Kempton’s exercise “Dialoguing with Kali” outlines writing down questions for Kali with your dominant hand (for me, right) and then writing the answers with your nondominant hand. This immediately reminded me of a similar application to my own practice. Over the past few years, Ida and Pingala nadis have really transformed my practice and my teachings. I began with longer holds on the left side during yin and restorative classes; and a couple of weeks ago, I began my cueing the left side first as opposed to the right – much to the confusion of all. Kali also surfaced in a recent event at a local Starbucks. After a yoga class, a long time friend and I decided to stop for a coffee. While we were conversing and regaling in laughter, another patron began yelling at us, “Can you quiet down. No one here is interested.” Kali’s fire indeed, “[Sometimes] the way through Kali’s fire is utter surrender . . . sometimes, it’s quite simply our ability to love her even in her terrible form.” (140). While my friend wanted to yell back, I discouraged him by simply saying, “The holidays are tough for some people.”

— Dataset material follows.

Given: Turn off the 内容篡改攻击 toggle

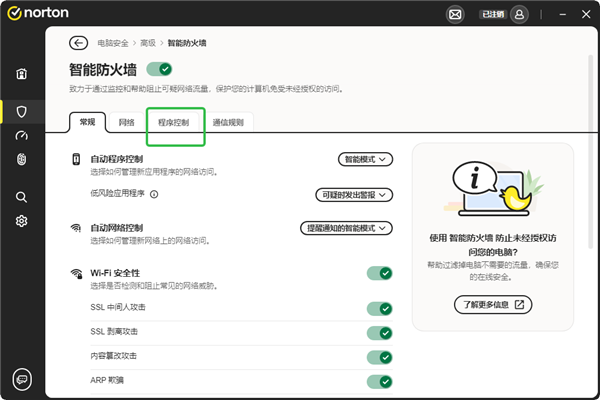Looking at the screenshot, I should (x=379, y=357).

In Part One: Receiving the Energy of Parvati, I was reminded of a memorable moment during aarti at our New Year’s Eve Puja in India that, even now, brings tears to my eyes. After a round of Bhakti, Janet circulated to perform tilaka (the application of the kumkum powder). When she knelt down before me, and our eyes met, I was overcome with emotion, “Parvati’s strong and tender love-light now illuminates your heart, purifying it of wounds and blocks, dispelling the armor that you’ve erected around it. As your heart opens and releases its blocks, tears might come. Let them flow.” (162). During this dramatic pause in time and space, I acknowledged the divineness that resides deep within her as well as within myself.

According to Kempton, “[w]hen words flow easily, when ideas come up out of nowhere, when you say something so powerful and profound that it surprises even you, you are experiencing Saraswati” (178). This happens often as I guide classes to create sacred space by which to begin or to end one’s practice. The wealth of knowledge I have gained since beginning my training with Janet has been held, permeated my heart and mind to the point that it has become a part of me and has led me to express things in my own words in unique ways (187). I have experienced her “creative flow through language, speech, and sound” on numerous occasions, particularly in mantra or Bhakti (179). Singing has always come naturally to me. I remember the first class I ever took with Janet at the Midwest Yoga Conference; I never felt more alive and empowered through the Bhakti she offered. Like Saraswati, I enjoy “solving intellectual and artistic problems, discovering connections and new paradigms” (179). As a public educator, students always were amazed at how I was able to empower them by asking “the right question – the question that elicits a new way of thinking or a different way to look at a problem.” (180). Like Saraswati, I am “a proof-reader, a timekeeper, a perfectionist.” (191). I also connect with her in what Kempton states is “arousal from below.” (195). All through college, writing was the “process of regurgitating it onto paper, resisting the urge to edit . . . Later to . . . sculpt the mess of words” into a well-written essay (192). After all the writing and research, the moment I walked away, the inspiration arrives (195). As for her shadow side, this too rings true for me as “negative self-talk all linger in the heart . . . the brain is wired to remember the negative much more easily than the positive.” (182). But I am continuing the work necessary to change the narrative.

While additional deities were also included in this text, the foregoing were the ones that truly resonated with me in one way or another. I would definitely recommend it to those interested in delving deeper into Tantra.
Work Cited:
Kempton, Sally. Awakening Shakti: The Transformative Power of the Goddesses of Yoga. Sounds True, 2013.